_Task brief_. Search the material for "computer" and show all lines that contain it.

_Records for this exercise_.
---

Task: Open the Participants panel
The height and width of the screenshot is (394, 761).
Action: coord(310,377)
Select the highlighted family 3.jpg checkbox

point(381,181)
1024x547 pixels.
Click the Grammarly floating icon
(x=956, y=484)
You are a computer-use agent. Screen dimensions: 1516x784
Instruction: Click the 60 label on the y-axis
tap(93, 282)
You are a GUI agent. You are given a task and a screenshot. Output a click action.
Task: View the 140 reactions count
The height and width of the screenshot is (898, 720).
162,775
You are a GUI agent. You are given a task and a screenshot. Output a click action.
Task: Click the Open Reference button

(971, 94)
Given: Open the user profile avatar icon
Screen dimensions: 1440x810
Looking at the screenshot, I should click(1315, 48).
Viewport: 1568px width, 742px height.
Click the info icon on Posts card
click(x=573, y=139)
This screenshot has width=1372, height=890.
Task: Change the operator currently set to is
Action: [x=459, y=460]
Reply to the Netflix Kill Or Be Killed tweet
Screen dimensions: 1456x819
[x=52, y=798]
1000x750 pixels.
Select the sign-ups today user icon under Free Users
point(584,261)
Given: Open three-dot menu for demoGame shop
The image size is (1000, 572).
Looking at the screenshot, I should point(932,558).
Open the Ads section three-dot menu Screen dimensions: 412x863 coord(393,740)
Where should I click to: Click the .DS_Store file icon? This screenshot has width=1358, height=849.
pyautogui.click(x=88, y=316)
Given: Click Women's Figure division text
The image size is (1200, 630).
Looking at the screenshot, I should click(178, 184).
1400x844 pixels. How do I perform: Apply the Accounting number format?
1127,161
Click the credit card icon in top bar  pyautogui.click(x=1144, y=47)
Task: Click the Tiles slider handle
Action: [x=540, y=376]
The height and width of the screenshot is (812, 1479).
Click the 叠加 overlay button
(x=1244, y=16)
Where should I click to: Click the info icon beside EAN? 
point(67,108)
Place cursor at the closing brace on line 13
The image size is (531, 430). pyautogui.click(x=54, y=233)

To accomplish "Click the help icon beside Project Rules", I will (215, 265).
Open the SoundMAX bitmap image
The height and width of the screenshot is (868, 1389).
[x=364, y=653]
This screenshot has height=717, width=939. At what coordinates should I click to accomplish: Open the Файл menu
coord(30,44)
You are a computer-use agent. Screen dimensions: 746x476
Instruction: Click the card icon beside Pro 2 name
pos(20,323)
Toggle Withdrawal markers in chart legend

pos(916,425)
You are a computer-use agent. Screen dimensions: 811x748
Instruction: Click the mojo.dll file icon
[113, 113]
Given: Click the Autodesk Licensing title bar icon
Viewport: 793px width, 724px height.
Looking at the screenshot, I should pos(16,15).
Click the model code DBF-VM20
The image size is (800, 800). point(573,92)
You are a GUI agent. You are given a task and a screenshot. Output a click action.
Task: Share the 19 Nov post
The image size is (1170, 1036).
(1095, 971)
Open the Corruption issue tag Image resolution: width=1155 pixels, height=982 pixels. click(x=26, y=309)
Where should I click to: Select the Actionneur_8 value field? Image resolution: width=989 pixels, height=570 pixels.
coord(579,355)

---

_Task solution_.
You are a computer-use agent. Screen dimensions: 1516x784
You are a computer-use agent. Screen dimensions: 746x476
You are a computer-use agent. Screen dimensions: 811x748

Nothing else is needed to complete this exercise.